Sin embargo, algo no funcionaba bien en los halos de los sacerdotes, porque se encendían y apagaban intermitentemente y, de repente, la confusión se apoderó de ellos. Daba la impresión de que los que estaban situados en el centro se habían precipitado unos contra otros y se habían olvidado de separarse. Rápidamente otros se lanzaron sobre el grupo y quedaron pegados a él. Los extremos de la hilera retrocedieron de repente. Los sacerdotes caían, pero seguían deslizándose hacia el centro, hasta que todos ellos se confundieron impotentes en un amasijo circular de color escarlata.

Goniface se dio cuenta inmediatamente de que, por causa de alguna interferencia, los campos repulsores se habían convertido en campos de atracción, al mismo tiempo que incrementaban su alcance y potencia.

La mayoría de los arciprestes miraban atónitos el creciente caos en torno al estrado. Un hábito educado durante largo tiempo les había enseñado a conservar una expresión impasible, pero esta vez sus máscaras faciales eran incapaces de aparentar nada y mostraban la más absoluta estupefacción. No fue un miedo físico lo que les dejó paralizados; sentían que el mundo materialista en el que habían basado su seguridad se derrumbaba ante sus ojos. La ciencia física, que había sido un siervo obediente, se había convertido en un juguete en manos de una potencia oscura que podía crear o infringir las leyes científicas a voluntad. Algo había borrado el primer principio de su ideario: «No existe nada más que el cosmos y las entidades electrónicas que lo forman, sin alma ni finalidad», y en su lugar con grandes letras negras podía leerse: «Los caprichos de Satanás».

Los sacerdotes de niveles superiores que se amontonaban en torno al estrado no estaban en mejor situación.

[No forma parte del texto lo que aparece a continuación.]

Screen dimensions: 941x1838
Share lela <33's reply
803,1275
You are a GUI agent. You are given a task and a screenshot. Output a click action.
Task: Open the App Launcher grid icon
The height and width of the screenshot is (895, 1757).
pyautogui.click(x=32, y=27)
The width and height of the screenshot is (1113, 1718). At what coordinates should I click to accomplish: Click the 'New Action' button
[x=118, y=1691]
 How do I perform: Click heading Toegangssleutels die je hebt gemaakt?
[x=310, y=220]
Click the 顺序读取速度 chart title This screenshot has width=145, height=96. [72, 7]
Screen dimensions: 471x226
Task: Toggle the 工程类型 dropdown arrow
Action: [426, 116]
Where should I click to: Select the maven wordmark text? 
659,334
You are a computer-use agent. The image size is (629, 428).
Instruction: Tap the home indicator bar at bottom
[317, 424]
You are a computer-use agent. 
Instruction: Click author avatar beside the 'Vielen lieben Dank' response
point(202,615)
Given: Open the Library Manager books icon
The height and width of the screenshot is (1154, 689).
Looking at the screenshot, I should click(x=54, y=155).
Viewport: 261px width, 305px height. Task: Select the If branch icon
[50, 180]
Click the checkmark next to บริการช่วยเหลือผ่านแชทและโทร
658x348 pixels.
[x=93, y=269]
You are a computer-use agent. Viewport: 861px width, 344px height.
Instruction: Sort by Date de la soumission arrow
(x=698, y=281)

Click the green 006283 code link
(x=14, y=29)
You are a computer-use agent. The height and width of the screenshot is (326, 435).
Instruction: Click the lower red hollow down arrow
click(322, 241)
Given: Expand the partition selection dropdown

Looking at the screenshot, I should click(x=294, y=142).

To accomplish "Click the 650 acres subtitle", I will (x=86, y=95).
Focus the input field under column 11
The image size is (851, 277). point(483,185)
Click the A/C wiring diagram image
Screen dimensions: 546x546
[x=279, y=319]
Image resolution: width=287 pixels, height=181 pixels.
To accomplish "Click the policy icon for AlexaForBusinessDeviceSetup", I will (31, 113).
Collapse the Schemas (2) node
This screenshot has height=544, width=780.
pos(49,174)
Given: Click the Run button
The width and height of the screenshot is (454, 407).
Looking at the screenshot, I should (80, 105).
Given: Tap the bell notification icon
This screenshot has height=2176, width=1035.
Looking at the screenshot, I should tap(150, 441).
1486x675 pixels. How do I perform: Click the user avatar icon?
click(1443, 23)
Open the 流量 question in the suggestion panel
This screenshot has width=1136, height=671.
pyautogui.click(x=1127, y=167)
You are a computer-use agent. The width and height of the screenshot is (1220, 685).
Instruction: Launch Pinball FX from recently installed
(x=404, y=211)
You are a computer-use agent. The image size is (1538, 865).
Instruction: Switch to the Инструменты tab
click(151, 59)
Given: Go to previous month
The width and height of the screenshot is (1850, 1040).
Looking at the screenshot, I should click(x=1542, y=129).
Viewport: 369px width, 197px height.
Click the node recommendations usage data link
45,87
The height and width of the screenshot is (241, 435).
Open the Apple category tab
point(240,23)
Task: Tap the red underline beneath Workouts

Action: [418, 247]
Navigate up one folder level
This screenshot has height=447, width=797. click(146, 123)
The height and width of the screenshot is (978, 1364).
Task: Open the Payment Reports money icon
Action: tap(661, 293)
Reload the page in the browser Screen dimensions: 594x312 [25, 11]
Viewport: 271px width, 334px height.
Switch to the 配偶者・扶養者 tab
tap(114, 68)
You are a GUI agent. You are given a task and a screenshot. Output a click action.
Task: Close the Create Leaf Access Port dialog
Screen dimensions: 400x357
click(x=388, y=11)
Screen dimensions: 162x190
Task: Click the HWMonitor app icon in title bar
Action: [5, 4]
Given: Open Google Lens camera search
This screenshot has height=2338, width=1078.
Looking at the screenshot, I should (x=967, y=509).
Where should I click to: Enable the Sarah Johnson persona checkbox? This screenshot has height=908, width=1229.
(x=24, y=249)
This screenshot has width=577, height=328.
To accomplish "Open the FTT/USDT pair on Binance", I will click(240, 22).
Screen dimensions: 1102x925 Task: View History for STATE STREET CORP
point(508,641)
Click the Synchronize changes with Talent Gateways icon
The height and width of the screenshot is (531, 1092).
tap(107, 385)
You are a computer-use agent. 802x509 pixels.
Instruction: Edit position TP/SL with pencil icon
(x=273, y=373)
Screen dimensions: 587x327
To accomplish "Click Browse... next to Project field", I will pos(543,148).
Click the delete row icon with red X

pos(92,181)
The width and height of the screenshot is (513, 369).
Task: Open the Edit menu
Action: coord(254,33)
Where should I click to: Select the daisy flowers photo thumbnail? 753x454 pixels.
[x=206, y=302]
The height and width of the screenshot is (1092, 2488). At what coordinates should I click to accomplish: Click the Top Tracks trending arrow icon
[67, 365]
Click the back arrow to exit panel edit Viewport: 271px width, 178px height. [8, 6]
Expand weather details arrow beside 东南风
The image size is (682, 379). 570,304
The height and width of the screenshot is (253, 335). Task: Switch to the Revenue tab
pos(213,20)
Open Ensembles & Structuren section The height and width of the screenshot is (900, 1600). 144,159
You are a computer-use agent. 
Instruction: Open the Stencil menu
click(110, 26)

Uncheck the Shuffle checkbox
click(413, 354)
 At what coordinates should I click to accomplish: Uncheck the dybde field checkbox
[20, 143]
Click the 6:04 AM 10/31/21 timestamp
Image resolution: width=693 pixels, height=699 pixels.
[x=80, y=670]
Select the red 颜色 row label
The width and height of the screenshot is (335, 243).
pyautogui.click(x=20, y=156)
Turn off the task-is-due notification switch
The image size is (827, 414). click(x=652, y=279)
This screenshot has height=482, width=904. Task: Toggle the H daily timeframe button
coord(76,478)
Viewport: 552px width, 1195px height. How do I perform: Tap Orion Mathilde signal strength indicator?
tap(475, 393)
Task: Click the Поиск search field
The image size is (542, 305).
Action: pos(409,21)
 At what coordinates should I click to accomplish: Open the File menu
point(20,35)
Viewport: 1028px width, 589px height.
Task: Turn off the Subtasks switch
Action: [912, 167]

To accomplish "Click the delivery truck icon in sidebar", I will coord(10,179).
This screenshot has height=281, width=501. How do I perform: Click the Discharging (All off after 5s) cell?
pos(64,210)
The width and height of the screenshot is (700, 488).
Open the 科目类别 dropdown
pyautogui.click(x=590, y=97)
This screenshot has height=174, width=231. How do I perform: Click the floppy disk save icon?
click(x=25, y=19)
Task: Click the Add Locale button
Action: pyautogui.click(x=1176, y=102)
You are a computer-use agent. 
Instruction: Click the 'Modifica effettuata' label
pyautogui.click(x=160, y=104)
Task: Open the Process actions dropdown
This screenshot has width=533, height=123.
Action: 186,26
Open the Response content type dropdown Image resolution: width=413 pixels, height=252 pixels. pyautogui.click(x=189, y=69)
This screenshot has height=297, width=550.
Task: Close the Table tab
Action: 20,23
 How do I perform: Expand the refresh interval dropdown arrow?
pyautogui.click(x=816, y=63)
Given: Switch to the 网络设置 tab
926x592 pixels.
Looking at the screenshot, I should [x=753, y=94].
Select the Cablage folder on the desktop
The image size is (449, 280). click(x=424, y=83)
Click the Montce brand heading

Seguían allí sin hacer nada, mientras una oleada de hedor avanzaba, procedente de la multitud que cubierta de basuras les embestía. La oleada nauseabunda anegó a los diáconos que se debatían y eran como un círculo de piedras negras, atravesó la masa impotente y desamparada de los sacerdotes de niveles inferiores, cual barreno que atraviesa un pétreo bloque escarlata y subió las gradas de la Catedral rugiendo.

Una piedra, casi sin fuerza, cayó sobre el estrado. No hubo ninguna reacción. Con sólo tres excepciones, los arciprestes y sus acompañantes eran como muñecos vestidos de escarlata.

Las tres excepciones eran, Goniface, Jarles y el viejo Fanático Sercival.

Goniface había logrado, finalmente, transmitir una orden a través del caos, menos grave, que reinaba en el Centro de Control de la Catedral. Del techo de la misma, esquivando la imagen del Gran Dios que seguía inclinada hacia adelante, descendió de repente una escuadrilla de ángeles, a muy pocos metros por encima del estrado. Un espectáculo fantástico y grotesco; como si una escuadra de semidioses de cabellos dorados se lanzara en picado desde un cielo sin nubes.